Jill Pettis: Whether or not she remembers your name.
JOHN CARTER: In regard to this legislation—
Hon Trevor Mallard: He doesn’t remember his own name some of the time—eh, Hone?
JOHN CARTER: That is all right; I know when to punch and when not to.
Hon Trevor Mallard: Did Nick Smith hurt you when he hit you?
JOHN CARTER: I beg your pardon?
Hon Trevor Mallard: Did Nick Smith hurt you when he hit you?
JOHN CARTER: I raise a point of order, Madam Chairperson. I heard the member make that statement in the Chamber earlier, and I take strong exception to it. Never has the member Nick Smith struck me or made any action towards me, at all, that I would take offence at; nor has he made any gesture to me in anger, at all. I take strong offence at that member misleading the Committee. Nick Smith is an honourable member and, indeed, should be treated as such. I ask the member to withdraw that statement, because it is absolutely incorrect.

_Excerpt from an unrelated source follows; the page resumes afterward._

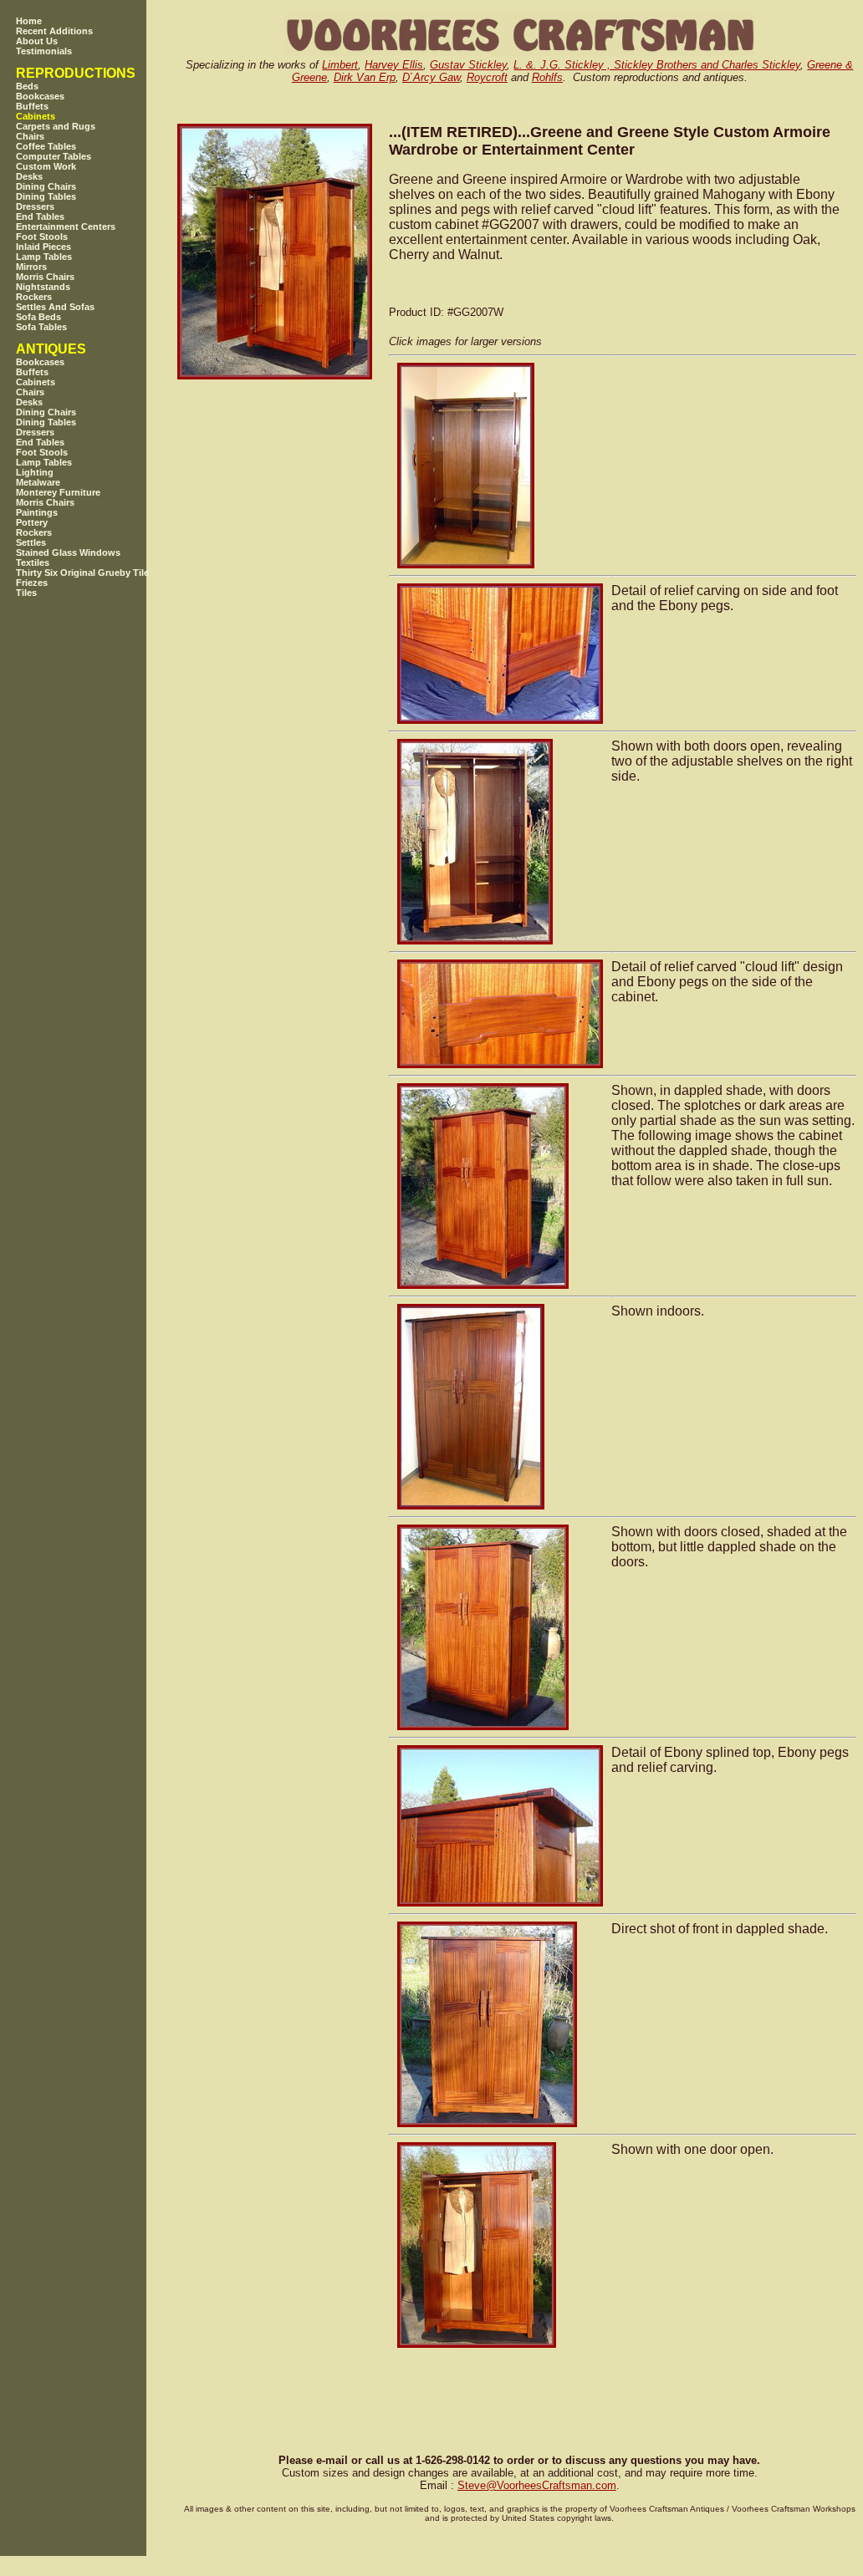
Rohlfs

The CHAIRPERSON (Hon Marian Hobbs): Would the member consider withdrawing the statement.
Hon Trevor Mallard: He can’t do that on behalf of another member.
The CHAIRPERSON (Hon Marian Hobbs): No, the member took exception to that statement being made. I ask the member to withdraw it.
Hon Trevor Mallard: You are asking me to withdraw it?
The CHAIRPERSON (Hon Marian Hobbs): Yes.
Hon Trevor Mallard: I withdraw.
The CHAIRPERSON (Hon Marian Hobbs): Thank you.
JOHN CARTER: The unfortunate thing with this bill, and with the Minister who is in the chair, the Hon Shane Jones, is that we are on Part 2, where clause 92(1) states: “For the purpose of determining the calculation of any relevant levy on building work, the principal Act must be read”, and it goes on and on. Subclause (2) states: “In this section, relevant levy means a levy—”, etc. If that Minister were on this side of the Chamber, he would be berating us, because this bill is just more words, more bureaucracy, and more costs, and more bureaucrats will be needed to deliver it. In his
heart of hearts, the Minister in the chair knows that this bill will put more costs on to local government, more costs on to the building industry, and more costs on to homeowners themselves. This bill will do nothing to reduce compliance, it will do nothing to reduce regulation, and it will do nothing to reduce costs. Indeed, it will do the very reverse of all those things.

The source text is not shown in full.